Content starts

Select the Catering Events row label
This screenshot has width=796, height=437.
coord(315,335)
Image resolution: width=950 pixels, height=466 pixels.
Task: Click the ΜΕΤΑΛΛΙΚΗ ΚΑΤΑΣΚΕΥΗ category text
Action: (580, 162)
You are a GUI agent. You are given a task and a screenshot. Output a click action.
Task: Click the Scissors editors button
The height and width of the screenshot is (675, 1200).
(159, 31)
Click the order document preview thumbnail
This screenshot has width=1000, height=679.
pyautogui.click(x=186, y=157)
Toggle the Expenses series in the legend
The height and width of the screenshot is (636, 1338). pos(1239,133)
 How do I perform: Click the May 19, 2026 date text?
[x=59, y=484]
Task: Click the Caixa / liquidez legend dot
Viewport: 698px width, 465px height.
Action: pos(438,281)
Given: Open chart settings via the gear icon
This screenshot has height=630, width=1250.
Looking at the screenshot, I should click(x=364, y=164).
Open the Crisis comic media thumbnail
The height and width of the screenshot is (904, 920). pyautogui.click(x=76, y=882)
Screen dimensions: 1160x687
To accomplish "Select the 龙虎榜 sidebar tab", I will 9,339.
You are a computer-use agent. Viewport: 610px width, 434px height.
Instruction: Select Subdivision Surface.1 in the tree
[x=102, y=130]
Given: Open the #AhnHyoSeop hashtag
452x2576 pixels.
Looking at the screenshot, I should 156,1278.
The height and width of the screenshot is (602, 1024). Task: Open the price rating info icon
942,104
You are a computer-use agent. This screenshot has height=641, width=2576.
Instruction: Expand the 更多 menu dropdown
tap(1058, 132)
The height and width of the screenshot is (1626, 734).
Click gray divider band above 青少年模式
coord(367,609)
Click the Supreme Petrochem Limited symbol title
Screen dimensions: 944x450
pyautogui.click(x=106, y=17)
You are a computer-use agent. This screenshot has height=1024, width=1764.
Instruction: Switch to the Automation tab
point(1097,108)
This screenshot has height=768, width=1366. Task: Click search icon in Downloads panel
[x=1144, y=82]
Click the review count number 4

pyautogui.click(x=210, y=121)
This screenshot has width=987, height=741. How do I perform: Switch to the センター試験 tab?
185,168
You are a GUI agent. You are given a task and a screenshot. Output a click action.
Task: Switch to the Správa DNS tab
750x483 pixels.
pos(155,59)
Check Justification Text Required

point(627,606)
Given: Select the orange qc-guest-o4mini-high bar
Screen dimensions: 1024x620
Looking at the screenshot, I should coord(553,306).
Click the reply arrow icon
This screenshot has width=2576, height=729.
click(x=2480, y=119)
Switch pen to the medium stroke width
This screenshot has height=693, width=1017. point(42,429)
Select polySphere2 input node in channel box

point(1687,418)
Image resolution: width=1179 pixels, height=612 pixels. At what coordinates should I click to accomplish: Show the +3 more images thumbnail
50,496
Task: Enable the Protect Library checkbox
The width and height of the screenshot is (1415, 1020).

Content ends

**WORK INSTRUCTION**:
Check each line of the records for the word "agent", and show the lines that contain it.

**SOLUTION**:
You are a GUI agent. You are given a task and a screenshot. Output a click action.
You are a computer-use agent. Viewport: 610px width, 434px height.
You are a computer-use agent. This screenshot has height=641, width=2576.
You are a computer-use agent. This screenshot has height=1024, width=1764.
You are a GUI agent. You are given a task and a screenshot. Output a click action.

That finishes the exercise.